WORKING DATA -

☆ ☆ ☆ ☆

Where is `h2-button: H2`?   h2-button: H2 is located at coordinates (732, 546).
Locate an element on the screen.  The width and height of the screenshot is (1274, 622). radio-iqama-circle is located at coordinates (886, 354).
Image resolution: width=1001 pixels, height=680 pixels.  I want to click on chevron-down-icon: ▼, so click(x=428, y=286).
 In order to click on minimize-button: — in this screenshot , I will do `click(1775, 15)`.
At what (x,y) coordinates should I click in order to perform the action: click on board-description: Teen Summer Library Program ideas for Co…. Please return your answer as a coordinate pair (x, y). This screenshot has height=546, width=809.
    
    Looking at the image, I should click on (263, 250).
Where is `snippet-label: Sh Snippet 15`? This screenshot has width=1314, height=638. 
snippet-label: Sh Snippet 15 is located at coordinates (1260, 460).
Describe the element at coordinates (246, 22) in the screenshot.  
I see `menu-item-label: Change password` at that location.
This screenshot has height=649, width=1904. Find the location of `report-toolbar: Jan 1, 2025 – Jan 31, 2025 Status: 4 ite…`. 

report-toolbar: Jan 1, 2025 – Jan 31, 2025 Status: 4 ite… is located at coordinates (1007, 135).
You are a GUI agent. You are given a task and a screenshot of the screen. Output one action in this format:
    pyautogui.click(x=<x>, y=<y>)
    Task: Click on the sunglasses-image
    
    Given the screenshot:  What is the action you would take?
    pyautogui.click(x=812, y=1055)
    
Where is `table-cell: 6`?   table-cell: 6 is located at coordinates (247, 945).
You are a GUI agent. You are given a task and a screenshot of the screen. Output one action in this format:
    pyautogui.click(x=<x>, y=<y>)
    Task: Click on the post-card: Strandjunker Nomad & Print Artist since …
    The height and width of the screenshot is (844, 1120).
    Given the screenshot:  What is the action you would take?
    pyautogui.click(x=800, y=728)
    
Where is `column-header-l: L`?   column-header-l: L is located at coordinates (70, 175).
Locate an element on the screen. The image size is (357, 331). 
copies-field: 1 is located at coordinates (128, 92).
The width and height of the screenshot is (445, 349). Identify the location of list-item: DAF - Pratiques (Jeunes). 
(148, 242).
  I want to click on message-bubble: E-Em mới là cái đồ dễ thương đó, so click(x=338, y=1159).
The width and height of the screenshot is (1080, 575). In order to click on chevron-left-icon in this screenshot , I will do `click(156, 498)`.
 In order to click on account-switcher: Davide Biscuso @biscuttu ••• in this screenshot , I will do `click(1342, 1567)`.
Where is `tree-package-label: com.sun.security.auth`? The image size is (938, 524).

☆ ☆ ☆ ☆

GOAL OF THE EXERCISE - Reproduce every entry above verbatim, with the same characters, spacing, and line breaks.

EXERCISE ANSWER -
Where is `h2-button: H2`?   h2-button: H2 is located at coordinates (732, 546).
Locate an element on the screen.  The width and height of the screenshot is (1274, 622). radio-iqama-circle is located at coordinates (886, 354).
Image resolution: width=1001 pixels, height=680 pixels.  I want to click on chevron-down-icon: ▼, so click(x=428, y=286).
 In order to click on minimize-button: — in this screenshot , I will do `click(1775, 15)`.
At what (x,y) coordinates should I click in order to perform the action: click on board-description: Teen Summer Library Program ideas for Co…. Please return your answer as a coordinate pair (x, y). This screenshot has height=546, width=809.
    
    Looking at the image, I should click on (263, 250).
Where is `snippet-label: Sh Snippet 15`? This screenshot has width=1314, height=638. 
snippet-label: Sh Snippet 15 is located at coordinates (1260, 460).
Describe the element at coordinates (246, 22) in the screenshot.  
I see `menu-item-label: Change password` at that location.
This screenshot has height=649, width=1904. Find the location of `report-toolbar: Jan 1, 2025 – Jan 31, 2025 Status: 4 ite…`. 

report-toolbar: Jan 1, 2025 – Jan 31, 2025 Status: 4 ite… is located at coordinates (1007, 135).
You are a GUI agent. You are given a task and a screenshot of the screen. Output one action in this format:
    pyautogui.click(x=<x>, y=<y>)
    Task: Click on the sunglasses-image
    
    Given the screenshot:  What is the action you would take?
    pyautogui.click(x=812, y=1055)
    
Where is `table-cell: 6`?   table-cell: 6 is located at coordinates (247, 945).
You are a GUI agent. You are given a task and a screenshot of the screen. Output one action in this format:
    pyautogui.click(x=<x>, y=<y>)
    Task: Click on the post-card: Strandjunker Nomad & Print Artist since …
    The height and width of the screenshot is (844, 1120).
    Given the screenshot:  What is the action you would take?
    pyautogui.click(x=800, y=728)
    
Where is `column-header-l: L`?   column-header-l: L is located at coordinates (70, 175).
Locate an element on the screen. The image size is (357, 331). 
copies-field: 1 is located at coordinates (128, 92).
The width and height of the screenshot is (445, 349). Identify the location of list-item: DAF - Pratiques (Jeunes). 
(148, 242).
  I want to click on message-bubble: E-Em mới là cái đồ dễ thương đó, so click(x=338, y=1159).
The width and height of the screenshot is (1080, 575). In order to click on chevron-left-icon in this screenshot , I will do `click(156, 498)`.
 In order to click on account-switcher: Davide Biscuso @biscuttu ••• in this screenshot , I will do `click(1342, 1567)`.
Where is `tree-package-label: com.sun.security.auth`? The image size is (938, 524).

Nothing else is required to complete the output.